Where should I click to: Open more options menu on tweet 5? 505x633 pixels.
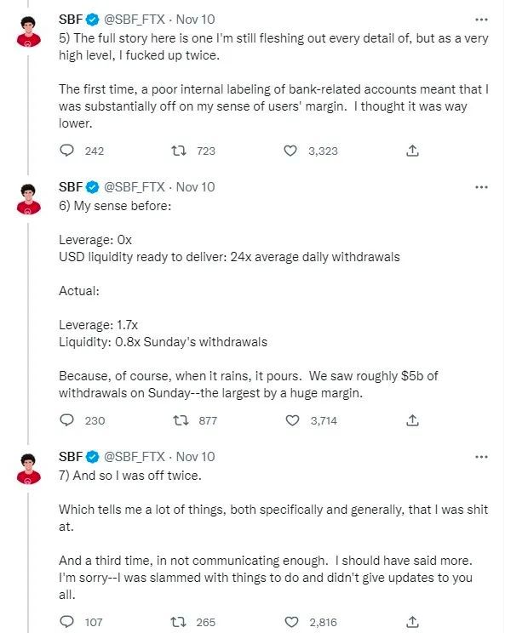pyautogui.click(x=481, y=20)
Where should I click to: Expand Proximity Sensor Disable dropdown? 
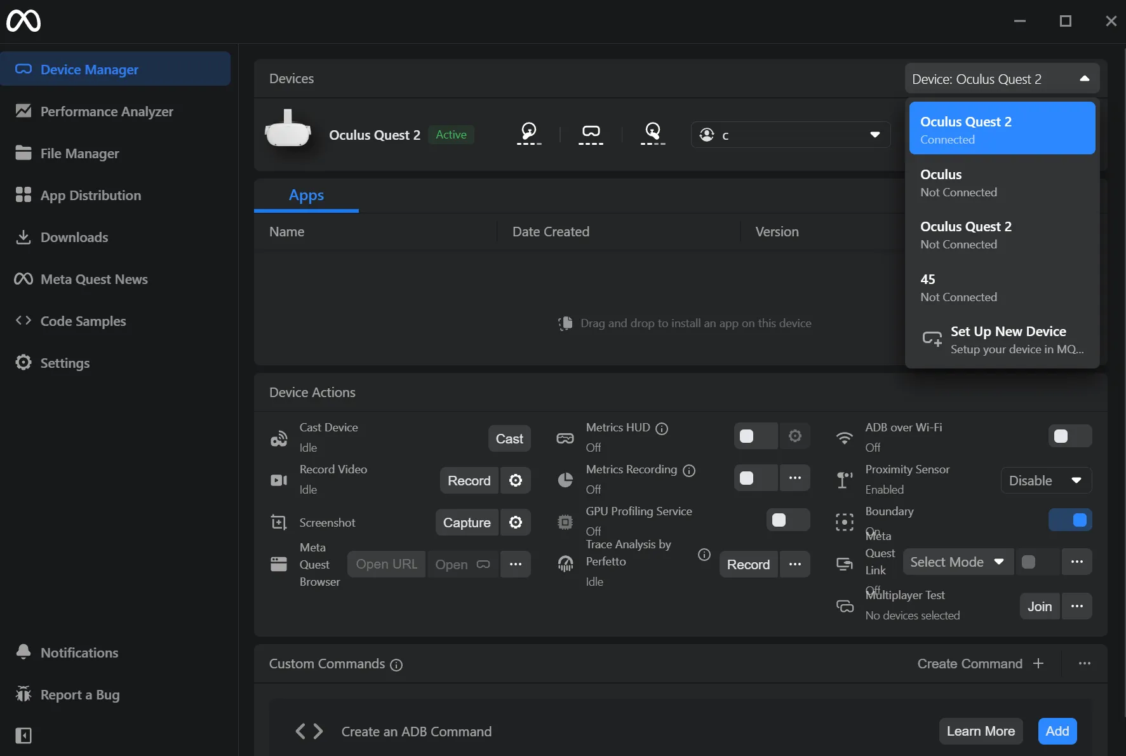(1045, 480)

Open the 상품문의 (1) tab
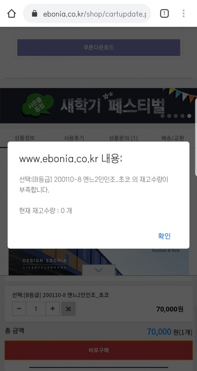(123, 138)
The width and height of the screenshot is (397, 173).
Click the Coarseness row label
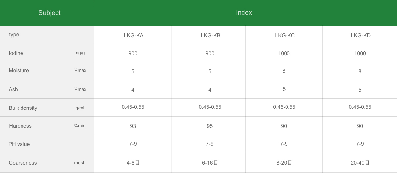tap(23, 163)
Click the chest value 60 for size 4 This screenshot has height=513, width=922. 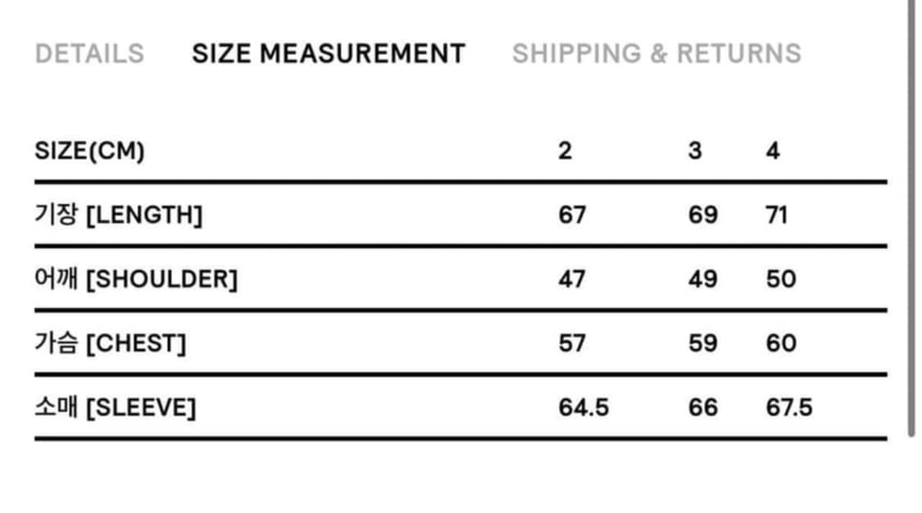click(x=781, y=343)
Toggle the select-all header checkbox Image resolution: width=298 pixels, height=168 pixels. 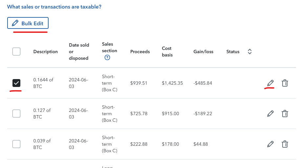[x=16, y=52]
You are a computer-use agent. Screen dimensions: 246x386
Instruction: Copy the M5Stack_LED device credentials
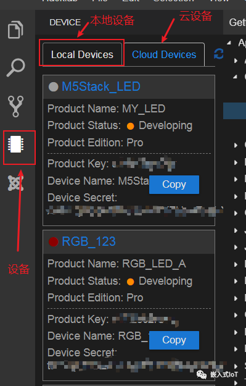pyautogui.click(x=174, y=185)
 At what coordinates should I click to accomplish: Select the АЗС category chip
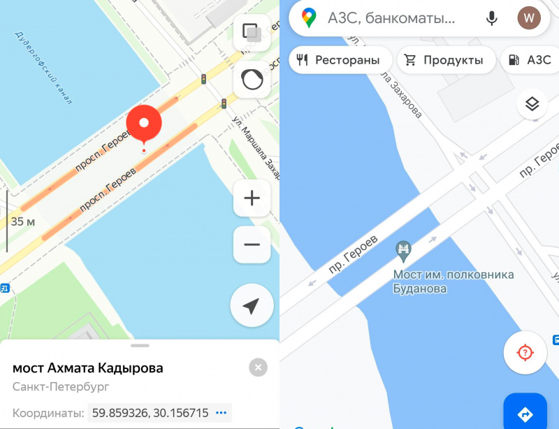[x=530, y=60]
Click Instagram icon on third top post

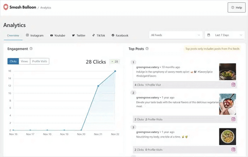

++++++

■ Exercise brief ■
How many lines in the records above contain the word "Open"? Reply with the number alone.

■ Full output ■
2